(EXERCISE DETAILS): Leaving out the pictures, write out exactly each line from the line with "The width and" through the close of the listing below.

(DATA FOR ANALYSIS):
○ ○ ○ ○ ○
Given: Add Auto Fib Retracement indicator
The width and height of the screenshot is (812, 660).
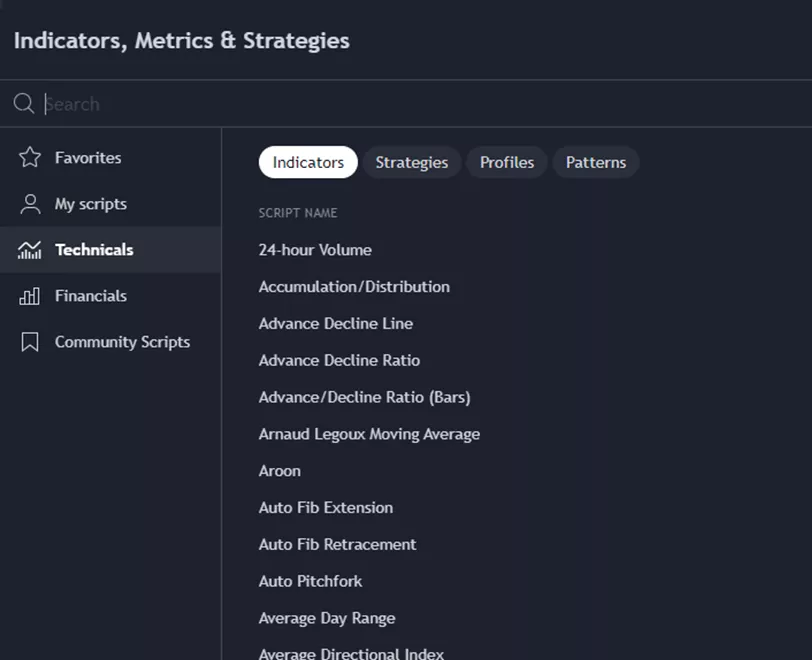Looking at the screenshot, I should pos(337,545).
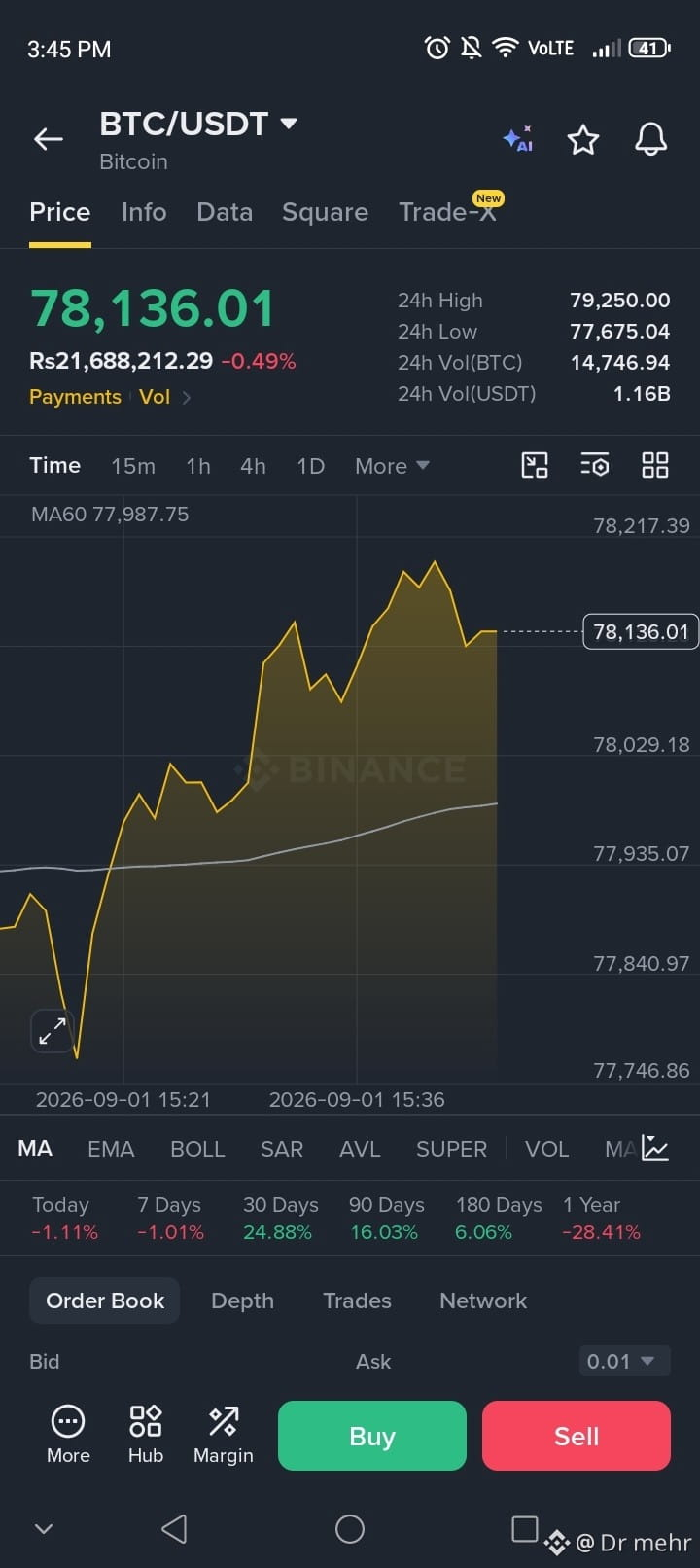Toggle the EMA indicator

point(111,1149)
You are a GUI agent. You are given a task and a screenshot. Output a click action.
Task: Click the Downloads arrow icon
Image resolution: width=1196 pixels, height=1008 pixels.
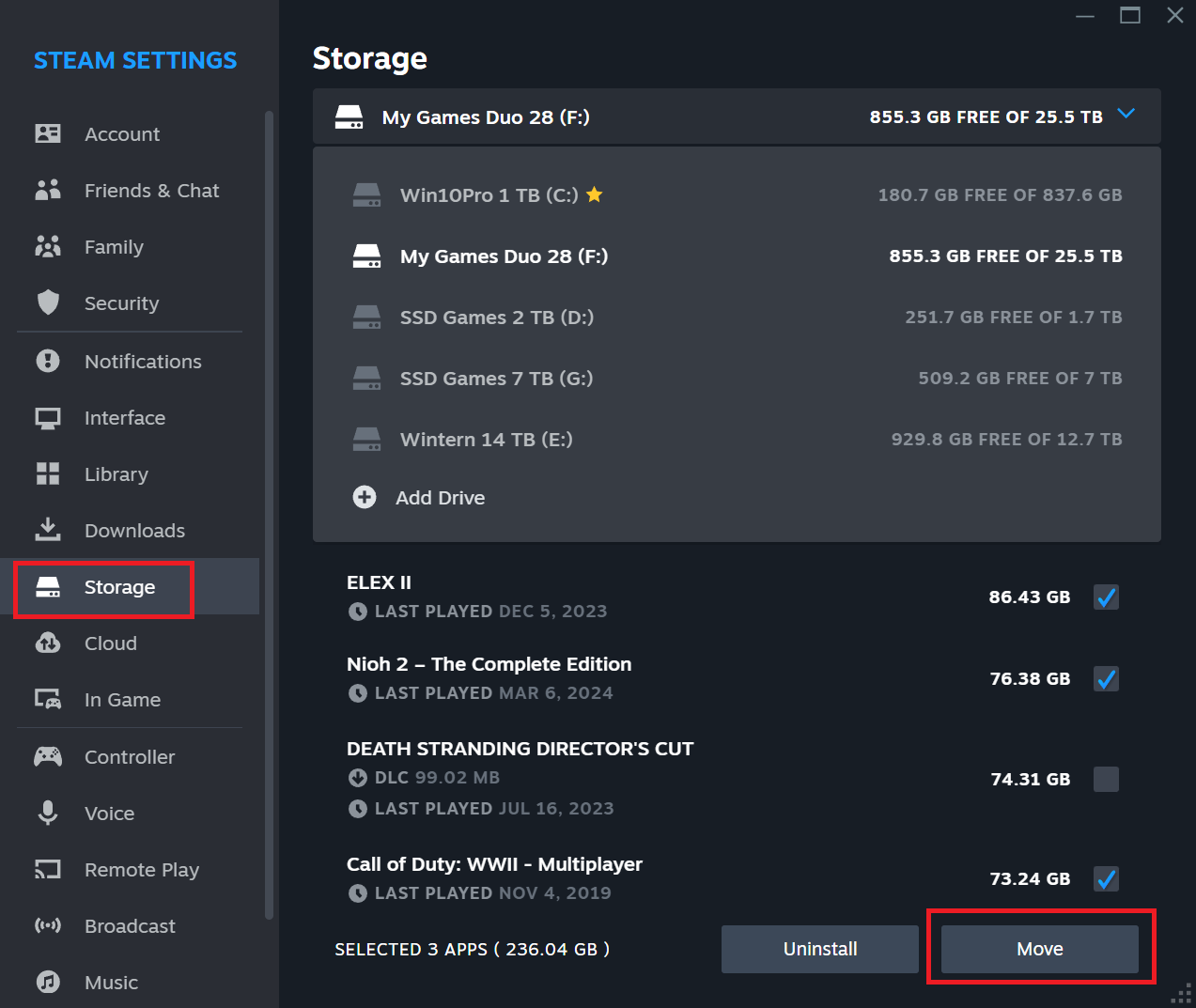48,530
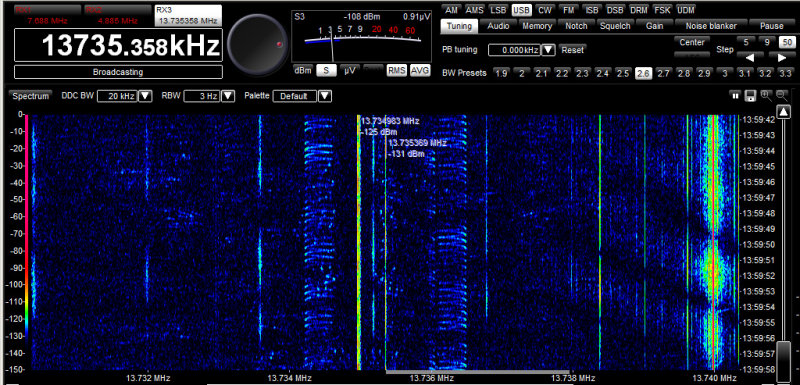Click the vertical waterfall slider handle
Viewport: 800px width, 385px height.
[783, 357]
○ ○ ○ ○ ○
(ANSWER TO THE PROBLEM):
The width and height of the screenshot is (812, 660).
Looking at the screenshot, I should pos(337,545).
Toggle the EMA indicator

point(111,1149)
You are a GUI agent. You are given a task and a screenshot. Output a click action.
Task: Click the Downloads arrow icon
Image resolution: width=1196 pixels, height=1008 pixels.
48,530
Click the vertical waterfall slider handle
Viewport: 800px width, 385px height.
[783, 357]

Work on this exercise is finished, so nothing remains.